MrGabr

joined 2 years ago
[–] MrGabr@ttrpg.network 11 points 7 hours ago

Only for chicken, for salmonella reasons, and steak, because I'm terrible at judging doneness without it.

[–] MrGabr@ttrpg.network 7 points 4 days ago

Here, though there isn't anything super concrete.

[–] MrGabr@ttrpg.network 5 points 4 days ago (2 children)

While there aren't any great sources in here, it seems a little more complicated than "Valve hates them arbitrarily."

[–] MrGabr@ttrpg.network 11 points 2 weeks ago* (last edited 2 weeks ago) (4 children)

There's a Steam community dedicated to posting about which games are woke and why, so that like-minded individuals can avoid them. Somebody made this tool to scrape it and cross-reference it with your/anyone's Steam library. Kinda hilarious in a depressing way.

Edit: suddenly I realize you were probably asking about the opening quote, not the woke reasoning quotes...

[–] MrGabr@ttrpg.network 3 points 2 weeks ago

I would guess you're doing a much larger range of motion relative to each joint, squatting "ass to grass" but doing calf raises just from standing. Your ankles don't move as far generally as your knees, but if you want to maximize calf gains, do them off a ledge so you raise from the bottom of the range of motion to flat-footed.

[–] MrGabr@ttrpg.network 2 points 1 month ago (3 children)

You've both mentioned the same "Israel has a right to defend itself" quote. I'd be curious to know when/where he said that.

[–] MrGabr@ttrpg.network 8 points 1 month ago

It's for the federal charges

[–] MrGabr@ttrpg.network 12 points 1 month ago (1 children)

None of the people I know who own Teslas (mix of pre-owned and bought new) are on here, but by poking around I did find a random person with a normal Tesla parked out front on Google street view, so it's not just cybertrucks.

I also sought out my partner's neighbor who has a cybertruck in the driveway every time I'm there, and that wasn't on there, so I have no idea where dogequest might be sourcing this info.

[–] MrGabr@ttrpg.network 20 points 2 months ago

In a physical medium, it's way cheaper and easier to make light color thing dark than make a dark colored thing light. "Dark mode" books would require dyeing each sheet black, then painting the text on top of each sheet, rather than what is currently done, where we bleach each sheet white, then dye the text into each sheet.

Somewhat related - this is why printers use CMYK, rather than RGB. Computer screens use pure light, so they simply emit whatever combination of light they need to, and your eyes add them together. In a physical medium, however, what we see is based on what is reflected, i.e. not absorbed. Hence, each color of ink, in additive terms, is two colors together (cyan is green+blue, magenta is red+blue, etc). When you combine CMYK colors, you can precisely control what wavelengths of light are being absorbed in order to reflect the correct color.

[–] MrGabr@ttrpg.network 9 points 2 months ago (1 children)

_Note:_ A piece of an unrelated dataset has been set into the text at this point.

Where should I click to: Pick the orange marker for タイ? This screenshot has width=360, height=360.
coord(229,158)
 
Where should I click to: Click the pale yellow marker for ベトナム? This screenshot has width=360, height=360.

I dropped KCD 1 after ~30 hours for the same reason as you, but at least KCD has some justification - the whole point of the game is to be an ultra-realistic simulation of medieval life, a roleplaying game in the truest sense of the word.

Your character starts out not even knowing how to read, even though you, the player, obviously do to interact with the GUI. He's the son of a blacksmith who never would have learned anything else, so he, the character, has to spend time learning basically everything, even if you, the player, already have it figured out.

You and I think that design is unfun. Clearly, though, there's an audience for it, as KCD 2 sold something like a million copies on launch day and instantly recouped their development costs.